Году эдак в 1974-ом ехал я в трамвае 23 с Сокола на Красную Пресню. Это был мой обычный маршрут, и я, уютно устроившись с книжкой у окна, практически не обращал внимания ни на то, что происходило в трамвае, ни на привычные виды за окном. Как вдруг в районе Беговой ко мне обратилась сидевшая рядом еще не старая, но уже вполне пожившая женщина с миловидным лицом:
– Сейчас совсем нет вредителей. Раньше было столько вредителей!
Я слегка прибалдел от ее добродушного тона, но потом снисходительно подумал: ничего страшного, гражданка просто молодость вспомнила. А события молодости, как известно, часто помнятся нам в розово-голубых* тонах, хотя и не все тогда было столь радужным**.
Действительно, пятьдесят лет назад слово «вредитель» казалось навсегда ушедшим в сельскохозяйственный лексикон и к человеку разумному больше не относящимся. Конечно, были тогда и диссиденты, они же инакомыслящие, и просто люди, временно споткнувшиеся на гладкой дороге по направлению к коммунизму и загремевшие по статьям 70-й и 190-й, и так называемые хулиганы, ставшие позднее видными общественными деятелями, и даже изменники родины, которых зато можно было выгодно обменять на людей, родину беззаветно любящих.
Казалось безвозвратно канувшим в лету и ярое определение «враг народа», которым тридцать лет пришлепывали рабочих и колхозниц, членов Политбюро и маршалов Советского Союза, пролетарских поэтов и их домработниц.
Вот так вот казалось, казалось, а оказалось, что креститься надо было. А мы хорошенько не перекрестились и закономерно по уши вступили в другую популярную поговорку: никогда не было, и вот опять. Как поется в песне, «опять метель, и мается былое в темноте». Песню, между прочим, поет та самая Алла Пугачева, к имени которой пока непонятно сколько звездочек надо ставить, а музыку к ней написал тот самый Константин Меладзе…
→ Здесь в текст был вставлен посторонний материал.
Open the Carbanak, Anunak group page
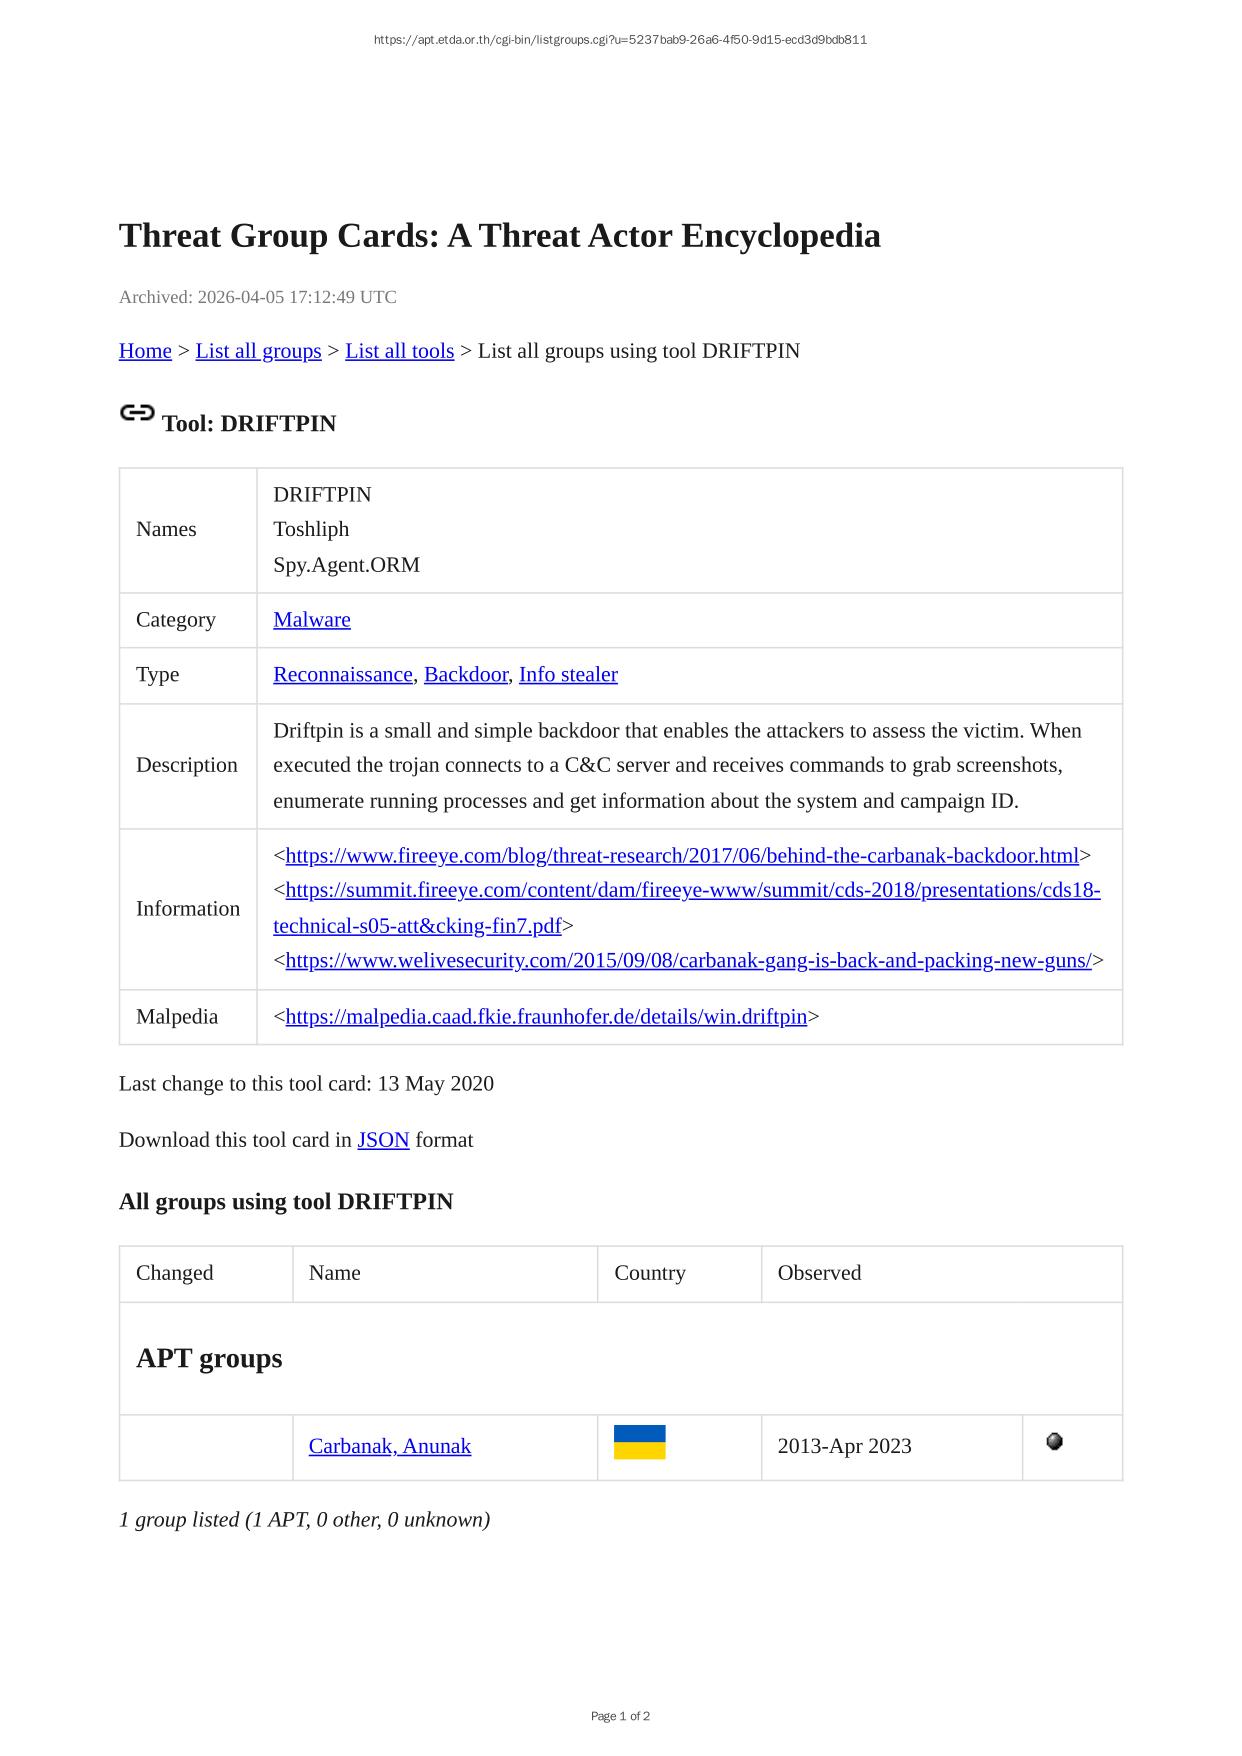 390,1446
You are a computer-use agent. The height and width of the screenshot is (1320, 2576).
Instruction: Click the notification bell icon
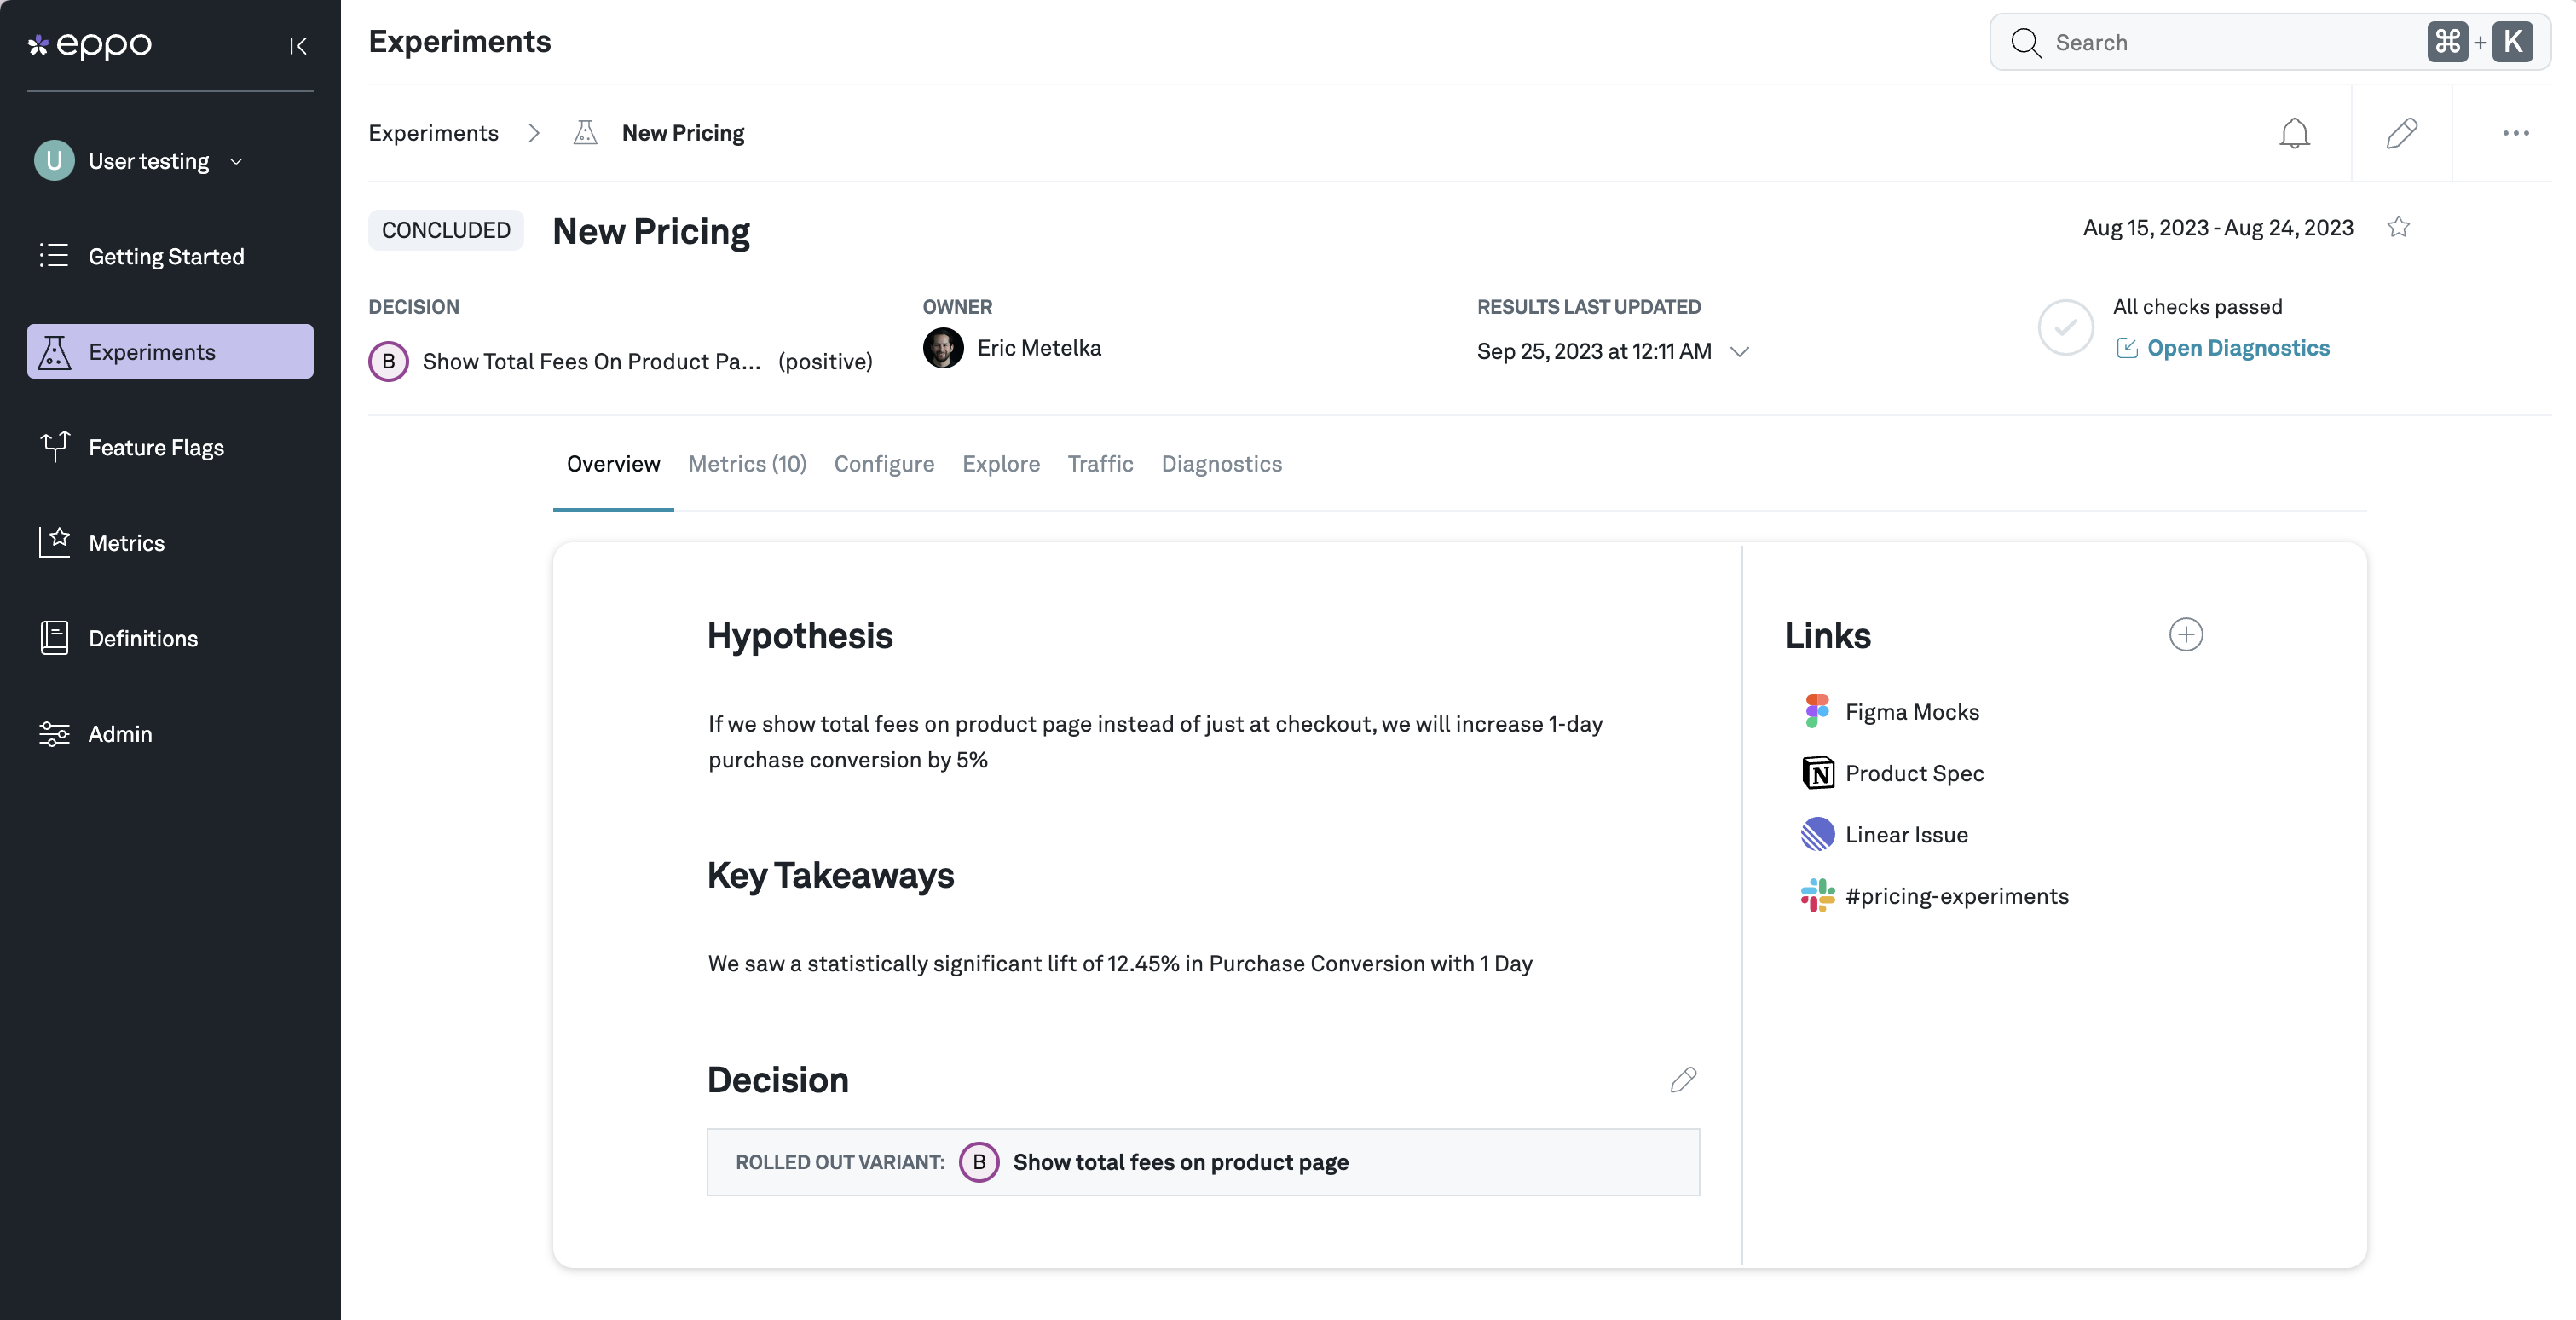pos(2294,133)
Сегодня пятница, и к вечеру опять скормят нам очередную порцию «иноагентов». Если добавить к ним регулярно обновляемые списки экстремистов, террористов, нежелательных и просто шпиёнов, то окажется, что на неделе у нас, если и не семь пятниц, то уже как минимум пять с половиной.
Напоследок заключительный пассаж повести великого украинско-русского писателя Николая Гоголя «Как поссорился Иван Иванович с Иваном Никифоровичем»:
Я вздохнул еще глубже и поскорее поспешил проститься, потому что я ехал по весьма важному делу, и сел в кибитку. Тощие лошади, известные в Миргороде под именем курьерских, потянулись, производя копытами своими, погружавшимися в серую массу грязи, неприятный для слуха звук. Дождь лил ливмя на жида, сидевшего на козлах и накрывшегося рогожкою. Сырость меня проняла насквозь. Печальная застава с будкою, в которой инвалид чинил серые доспехи свои, медленно пронеслась мимо. Опять то же поле, местами изрытое, черное, местами зеленеющее, мокрые галки и вороны, однообразный дождь, слезливое без просвету небо.
– Скучно на этом свете, господа!
* – словосочетание, иногда признаваемое экстремистским.
** – слово, почти всегда признаваемое экстремистским.